OAI PMH virtually hangs the system when being asked anything. We're pretty sure this is caused by the database design, which lacks the structure for the database engine to efficientely perform joins etc. For now we've disabled the OAI harvesting interface completely.
Batch imports have become excruciatingly slow, and large batches (several thousand items) can't be run at all, because somewhere there's a memory leak. We've pretty much stopped importing items for now, since the importer takes over 8 seconds per item, and that's unworkable (we have at least 200,000 more items lined up to be imported). No workaround (yet).
Browse pages have become very slow - in part because the database spends quite a bit of time calculating the "showing items 1-20 of FOO" text at the top (see earlier notes about database design). No workaround (yet).
Notes on this issue
As of DSpace 1.5 there have been significant improvements to the end user experience for browsing large datasets. At Imperial College we have seen smooth performance of the front end browse using this code for up to 122,000 records. The down side is that the indexing process has an extremely non-linear response to archive size, and may become unusable as the archive expands.
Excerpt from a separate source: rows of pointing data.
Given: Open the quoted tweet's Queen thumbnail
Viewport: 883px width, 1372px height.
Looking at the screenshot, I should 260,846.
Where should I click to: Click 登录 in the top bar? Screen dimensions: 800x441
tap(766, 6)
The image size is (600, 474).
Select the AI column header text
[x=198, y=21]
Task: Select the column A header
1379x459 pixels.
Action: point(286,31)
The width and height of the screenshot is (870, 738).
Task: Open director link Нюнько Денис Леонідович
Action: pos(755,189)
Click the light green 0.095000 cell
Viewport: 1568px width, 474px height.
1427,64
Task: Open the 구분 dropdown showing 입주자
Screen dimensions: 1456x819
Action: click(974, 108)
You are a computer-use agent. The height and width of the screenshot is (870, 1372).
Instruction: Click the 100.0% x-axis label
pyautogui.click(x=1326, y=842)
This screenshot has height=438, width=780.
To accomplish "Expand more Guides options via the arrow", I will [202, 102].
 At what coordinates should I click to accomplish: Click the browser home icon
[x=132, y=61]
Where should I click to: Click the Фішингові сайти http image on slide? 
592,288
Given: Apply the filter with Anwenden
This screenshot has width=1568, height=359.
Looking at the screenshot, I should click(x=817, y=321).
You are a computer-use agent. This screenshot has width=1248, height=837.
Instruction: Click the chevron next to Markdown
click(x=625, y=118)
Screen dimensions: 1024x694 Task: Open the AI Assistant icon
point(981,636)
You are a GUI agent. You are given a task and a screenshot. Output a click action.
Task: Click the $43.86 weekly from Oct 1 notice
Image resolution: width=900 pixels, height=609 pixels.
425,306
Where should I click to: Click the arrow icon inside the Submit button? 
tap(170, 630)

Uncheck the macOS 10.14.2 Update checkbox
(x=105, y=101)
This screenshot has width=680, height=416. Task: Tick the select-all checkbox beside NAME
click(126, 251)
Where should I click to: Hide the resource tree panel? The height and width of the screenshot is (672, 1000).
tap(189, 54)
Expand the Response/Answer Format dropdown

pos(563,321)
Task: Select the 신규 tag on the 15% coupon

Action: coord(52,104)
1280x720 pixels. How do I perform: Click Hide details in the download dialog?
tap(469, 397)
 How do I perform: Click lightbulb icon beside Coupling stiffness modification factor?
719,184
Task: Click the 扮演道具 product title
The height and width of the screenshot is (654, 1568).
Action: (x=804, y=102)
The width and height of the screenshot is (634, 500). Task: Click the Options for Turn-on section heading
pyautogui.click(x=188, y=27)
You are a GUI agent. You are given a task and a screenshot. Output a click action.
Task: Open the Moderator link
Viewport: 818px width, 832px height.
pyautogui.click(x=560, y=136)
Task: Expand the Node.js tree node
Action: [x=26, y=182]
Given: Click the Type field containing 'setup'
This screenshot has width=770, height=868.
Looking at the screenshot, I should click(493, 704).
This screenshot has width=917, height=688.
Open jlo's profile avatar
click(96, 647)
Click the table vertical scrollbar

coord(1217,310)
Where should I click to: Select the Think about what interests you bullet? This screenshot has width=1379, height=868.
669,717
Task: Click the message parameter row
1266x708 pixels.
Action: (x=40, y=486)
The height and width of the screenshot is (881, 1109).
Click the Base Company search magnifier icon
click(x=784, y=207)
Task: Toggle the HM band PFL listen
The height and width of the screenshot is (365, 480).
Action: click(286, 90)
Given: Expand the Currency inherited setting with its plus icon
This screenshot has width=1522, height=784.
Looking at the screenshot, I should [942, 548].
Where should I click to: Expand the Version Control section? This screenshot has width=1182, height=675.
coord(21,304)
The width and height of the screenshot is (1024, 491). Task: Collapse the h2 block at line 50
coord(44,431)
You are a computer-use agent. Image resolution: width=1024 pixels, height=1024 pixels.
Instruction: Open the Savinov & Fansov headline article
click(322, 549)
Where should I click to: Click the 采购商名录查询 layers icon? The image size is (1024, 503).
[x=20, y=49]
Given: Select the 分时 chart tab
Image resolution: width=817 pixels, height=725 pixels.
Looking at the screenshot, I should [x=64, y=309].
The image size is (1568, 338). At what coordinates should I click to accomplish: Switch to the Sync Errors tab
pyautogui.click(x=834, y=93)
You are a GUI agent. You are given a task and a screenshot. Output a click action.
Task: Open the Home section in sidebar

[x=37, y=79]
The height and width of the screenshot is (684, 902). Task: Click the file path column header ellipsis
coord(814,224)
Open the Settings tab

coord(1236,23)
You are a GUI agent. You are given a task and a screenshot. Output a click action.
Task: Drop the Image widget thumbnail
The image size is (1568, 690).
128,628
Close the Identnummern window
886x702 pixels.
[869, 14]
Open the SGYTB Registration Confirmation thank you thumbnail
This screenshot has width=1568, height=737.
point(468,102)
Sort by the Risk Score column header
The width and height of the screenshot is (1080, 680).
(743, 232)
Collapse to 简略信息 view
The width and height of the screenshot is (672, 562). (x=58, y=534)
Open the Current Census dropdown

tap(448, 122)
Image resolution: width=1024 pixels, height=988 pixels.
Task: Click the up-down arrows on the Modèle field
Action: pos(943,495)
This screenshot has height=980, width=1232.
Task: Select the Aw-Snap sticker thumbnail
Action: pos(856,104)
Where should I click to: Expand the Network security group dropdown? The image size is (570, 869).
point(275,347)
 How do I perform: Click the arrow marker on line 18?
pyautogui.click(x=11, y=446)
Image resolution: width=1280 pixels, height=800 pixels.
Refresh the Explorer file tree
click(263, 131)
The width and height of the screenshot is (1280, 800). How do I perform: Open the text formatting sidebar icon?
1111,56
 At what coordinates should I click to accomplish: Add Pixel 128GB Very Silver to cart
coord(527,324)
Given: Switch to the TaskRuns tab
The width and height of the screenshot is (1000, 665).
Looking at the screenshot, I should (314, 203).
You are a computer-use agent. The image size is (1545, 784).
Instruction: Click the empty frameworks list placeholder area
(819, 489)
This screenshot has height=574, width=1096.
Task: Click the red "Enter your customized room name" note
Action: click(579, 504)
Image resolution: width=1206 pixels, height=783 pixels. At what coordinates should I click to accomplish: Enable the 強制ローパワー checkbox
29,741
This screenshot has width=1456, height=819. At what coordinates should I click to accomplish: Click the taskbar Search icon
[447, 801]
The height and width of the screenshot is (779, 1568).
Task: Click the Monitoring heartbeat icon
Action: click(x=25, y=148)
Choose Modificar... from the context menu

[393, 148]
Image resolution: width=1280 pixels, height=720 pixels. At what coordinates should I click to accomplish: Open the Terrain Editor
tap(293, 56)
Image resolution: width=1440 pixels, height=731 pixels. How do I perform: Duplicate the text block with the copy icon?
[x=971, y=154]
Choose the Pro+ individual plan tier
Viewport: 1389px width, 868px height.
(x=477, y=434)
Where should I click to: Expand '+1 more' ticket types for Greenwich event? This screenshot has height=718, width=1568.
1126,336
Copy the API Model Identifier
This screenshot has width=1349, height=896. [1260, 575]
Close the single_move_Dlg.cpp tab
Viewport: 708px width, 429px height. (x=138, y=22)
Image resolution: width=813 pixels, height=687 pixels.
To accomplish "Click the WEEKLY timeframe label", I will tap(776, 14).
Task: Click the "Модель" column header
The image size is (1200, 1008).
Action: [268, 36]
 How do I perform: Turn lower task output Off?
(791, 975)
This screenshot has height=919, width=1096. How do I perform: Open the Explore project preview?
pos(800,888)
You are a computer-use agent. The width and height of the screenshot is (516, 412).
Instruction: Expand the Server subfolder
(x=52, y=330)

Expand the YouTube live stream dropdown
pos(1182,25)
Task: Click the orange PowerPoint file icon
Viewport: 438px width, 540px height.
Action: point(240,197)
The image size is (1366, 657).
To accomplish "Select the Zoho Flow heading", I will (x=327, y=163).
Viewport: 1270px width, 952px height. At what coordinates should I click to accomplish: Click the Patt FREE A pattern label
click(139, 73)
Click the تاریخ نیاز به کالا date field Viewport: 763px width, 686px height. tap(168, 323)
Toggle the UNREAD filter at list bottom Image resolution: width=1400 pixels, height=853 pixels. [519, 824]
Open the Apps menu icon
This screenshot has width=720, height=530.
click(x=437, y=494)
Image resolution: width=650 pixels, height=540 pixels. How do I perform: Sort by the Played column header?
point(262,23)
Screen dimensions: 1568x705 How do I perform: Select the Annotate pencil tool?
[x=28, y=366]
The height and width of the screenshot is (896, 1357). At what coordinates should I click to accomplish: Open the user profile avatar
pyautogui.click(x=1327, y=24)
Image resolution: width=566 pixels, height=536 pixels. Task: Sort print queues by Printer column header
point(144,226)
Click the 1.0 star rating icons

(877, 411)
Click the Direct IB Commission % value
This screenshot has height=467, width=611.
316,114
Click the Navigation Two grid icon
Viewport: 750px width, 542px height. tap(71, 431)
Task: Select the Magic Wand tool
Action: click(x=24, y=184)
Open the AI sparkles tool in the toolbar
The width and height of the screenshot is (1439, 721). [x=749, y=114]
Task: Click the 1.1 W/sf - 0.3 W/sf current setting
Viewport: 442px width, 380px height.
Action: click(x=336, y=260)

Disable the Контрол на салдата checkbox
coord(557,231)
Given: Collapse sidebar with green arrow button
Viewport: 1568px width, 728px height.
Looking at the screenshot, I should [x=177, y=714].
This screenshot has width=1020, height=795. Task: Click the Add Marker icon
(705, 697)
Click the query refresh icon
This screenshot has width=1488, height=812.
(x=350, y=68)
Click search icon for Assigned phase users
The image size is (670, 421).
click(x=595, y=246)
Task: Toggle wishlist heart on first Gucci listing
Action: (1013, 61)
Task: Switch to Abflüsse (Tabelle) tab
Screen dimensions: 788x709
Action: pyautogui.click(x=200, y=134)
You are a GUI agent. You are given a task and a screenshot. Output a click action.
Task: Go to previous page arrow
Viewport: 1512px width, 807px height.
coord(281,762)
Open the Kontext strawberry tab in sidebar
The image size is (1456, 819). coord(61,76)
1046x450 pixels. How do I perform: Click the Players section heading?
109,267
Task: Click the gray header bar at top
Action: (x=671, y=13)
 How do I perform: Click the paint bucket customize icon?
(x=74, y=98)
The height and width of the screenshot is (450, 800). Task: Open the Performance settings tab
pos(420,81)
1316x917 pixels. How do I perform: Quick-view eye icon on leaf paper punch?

From DSpace 1.41 @ PoisonCentre.be
42 thousands items imported from PubMed: 175 thousands references to authors, one million references to subjects.
The hierarchical tree of 44 thousands MESH (Medical Subjects Headings) terms has been defined as a controlled vocabulary.
Postgresql Vacuum/Analyse solves many performance after batch import. Probably Analyse is the key factor because Postgres can then better optimize the execution of queries.
Browse is too slow but also, in general, the application workflow is not well suited for searching in a big database: a design-a-thon around this would be necessary. We will provide you with the feedback of our users.